Al deze kinderen die naar aanleiding van het THV bij BJAA in beeld zijn gekomen hebben uiteenlopende vormen van hulpverlening ontvangen. Meer dan de helft van deze kinderen (59%) is door BJAA verder doorverwezen naar Altra of Spirit, waarbij dit bij ongeveer een derde van de kinderen (31%) ging om Spoedhulp en/of Signs of Safety. Andere organisaties waar veel kinderen door BJAA naar zijn doorverwezen waren andere GGZ-instellingen (39%) en de Blijfgroep of het Steunpunt Huiselijk Geweld (26%). Naar schatting ging het bij iets meer dan de helft (53%) van de kinderen die door BJAA zijn doorverwezen om een verwijzing naar geïndiceerde zorg. De hulp/zorg startte gemiddeld drie maanden na het THV. 3. Kinderen die door VJ naar andere organisaties dan BJAA zijn verwezen Van het totaal aantal THV kinderen is 20% door VJ doorverwezen naar een andere organisatie(s) dan BJAA. Binnen deze groep kinderen kwamen met name verwijzingen naar GGZ-instellingen (22%) en naar interventies voor kinderen die te maken hebben gehad met huiselijk geweld (En nu ik / Piep zei de muis / Kan iemand mij horen) (15%) relatief veel voor. Andere verwijzingen betroffen met name die naar OKC’s, JGZ en de Opvoedpoli (16%). In 13% van de gevallen was de Blijfgroep / SHG actief bij het gezin betrokken.
29
Doorverwijzingen door VJ naar andere instellingen dan BJAA vonden gemiddeld ongeveer 70 dagen na het opleggen van het THV plaats.
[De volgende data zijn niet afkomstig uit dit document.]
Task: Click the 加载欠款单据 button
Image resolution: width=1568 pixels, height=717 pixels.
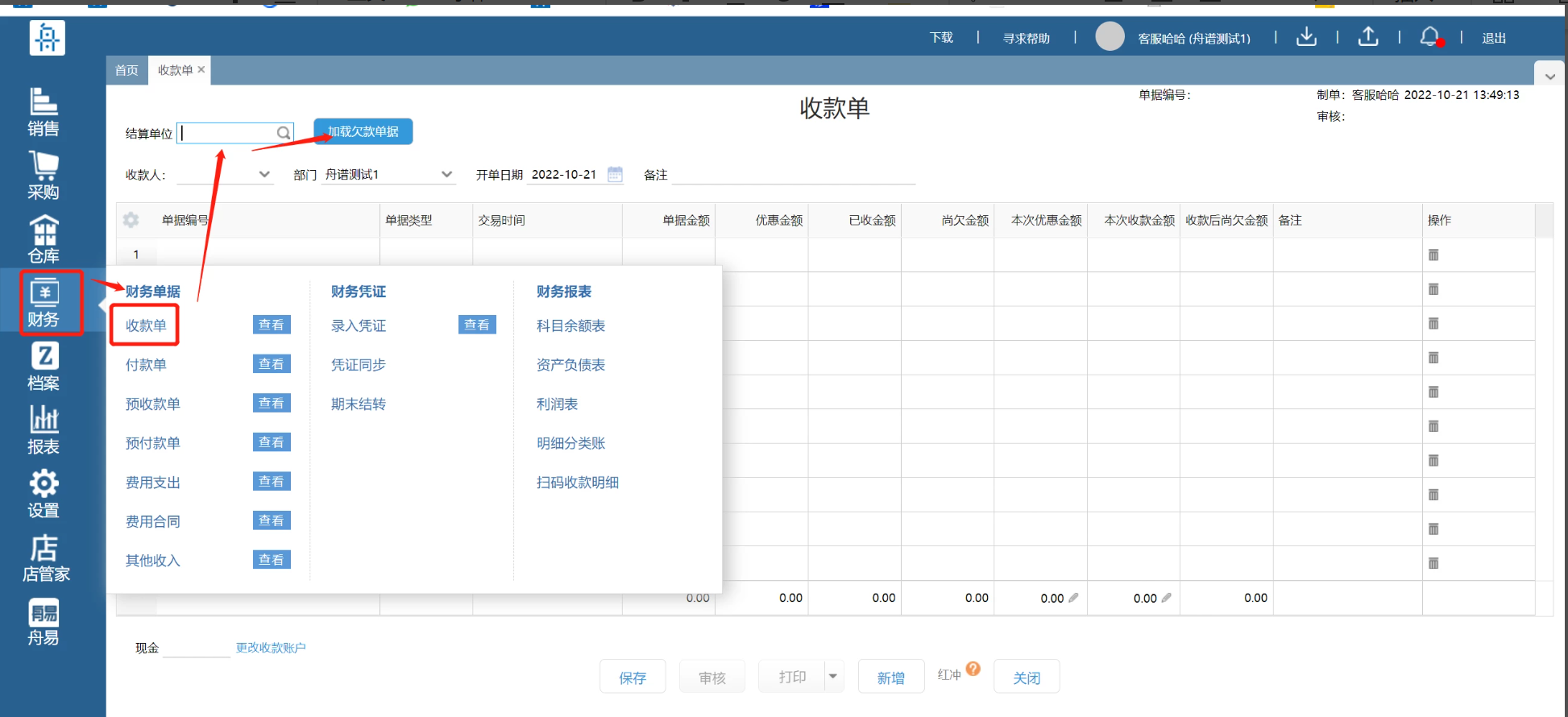Action: (x=363, y=131)
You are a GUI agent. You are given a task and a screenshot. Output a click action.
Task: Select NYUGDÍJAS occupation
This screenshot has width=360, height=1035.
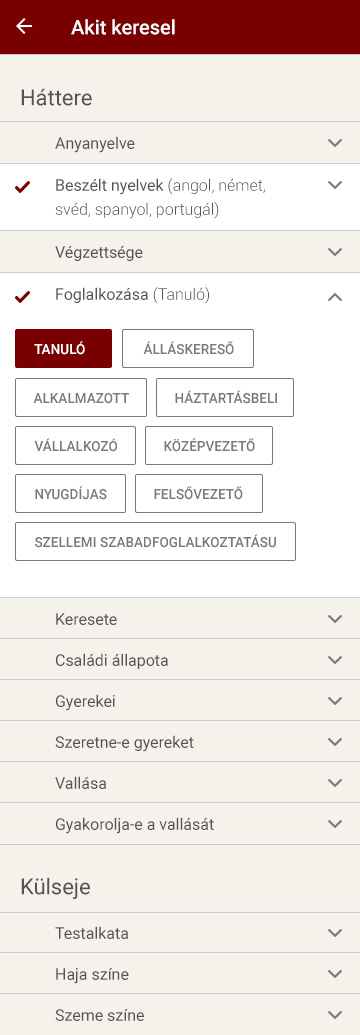[x=71, y=494]
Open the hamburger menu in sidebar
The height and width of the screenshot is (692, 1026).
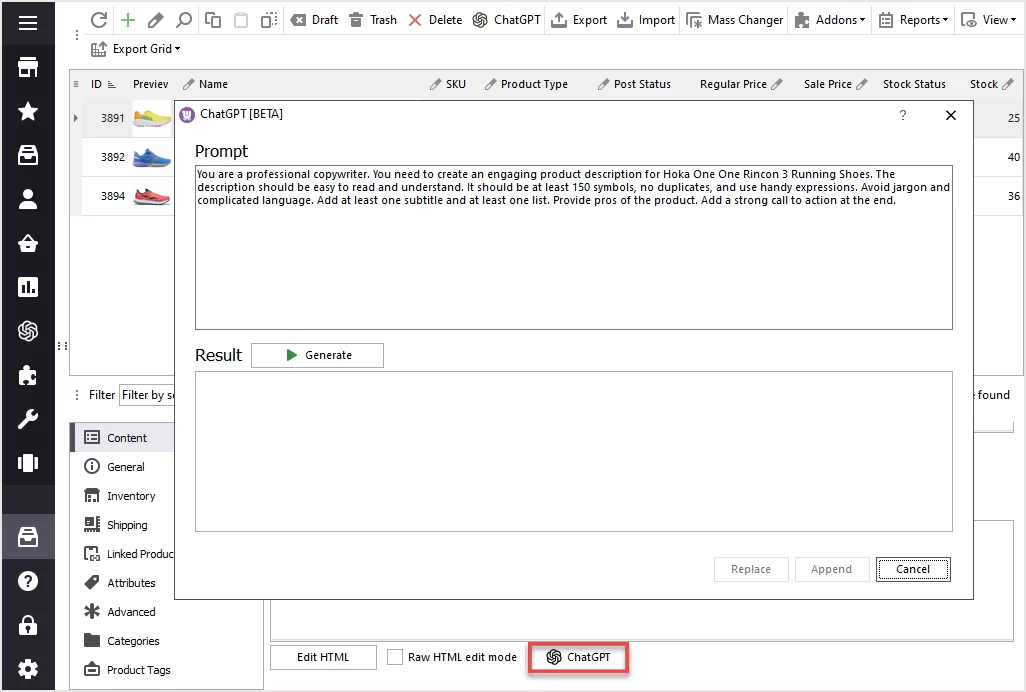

In circa 8% van de gevallen betrof het een verwijzing naar geïndiceerde zorg, niet via BJAA. Een minderheid van circa 5% van de kinderen die aanvankelijk niet naar BJAA zijn verwezen is uiteindelijk toch bij BJAA terecht gekomen. 4. Kinderen die door VJ helemaal niet zijn verwezen Op basis van de registraties van VJ bleek iets meer dan een kwart van alle THV kinderen (27%) door VJ helemaal niet te zijn verwezen. Redenen hiervoor waren volgens VJ dat verdere hulp of zorg niet nodig was (o.a. vanwege scheiding van de ouders) of omdat de ouder(s) dit niet wilden of nodig vonden. Binnen deze groep kinderen gaat het bij een kwart om kinderen jonger dan 4 jaar, en bij de helft om kinderen jonger dan 8. Op basis van informatie verzameld met de vragenlijsten blijken in twee derde van deze gevallen verdere acties van VJ beperkt te zijn gebleven tot het toeleiden van de ouders naar relatietherapie, de kinderen extra te laten oproepen door het OKC of het maken van afspraken omtrent de scheiding van de ouders. Van geen van deze kinderen is bekend dat zij op een later moment uiteindelijk toch bij BJAA terecht gekomen zijn. Wel is van een kwart van deze kinderen op een later tijdstip een nieuwe zorgmelding omtrent huiselijk geweld bij VJ binnen gekomen. Komen kinderen via een omweg alsnog in beeld bij BJAA? Het onderzoek kan geen eenduidig antwoord geven op de vraag hoe vaak het is voorgekomen dat kinderen via een omweg toch in beeld zijn gekomen bij BJAA. Wel is er een aantal indicaties gevonden waaruit voorzichtig kan worden geconcludeerd dat dit in beperkte mate het geval is geweest: •
Op basis van de vragenlijsten ingevuld door VJ blijkt dat 5% van de kinderen die door VJ naar andere organisaties dan BJAA is verwezen in een later stadium bij BJAA terecht is gekomen.
•
Op basis van de vragenlijsten ingevuld door VJ blijkt dat 14%, ongeacht de route (helemaal niet verwezen / verwezen naar andere organisatie dan BJAA), in een later stadium bij BJAA terecht is gekomen.
•
Op basis van de vragenlijsten ingevuld door VJ blijkt dat ongeveer 17% van de kinderen op een later tijdstip door VJ naar BJAA zijn doorgeleid vanwege een nieuwe zorgmelding van de politie.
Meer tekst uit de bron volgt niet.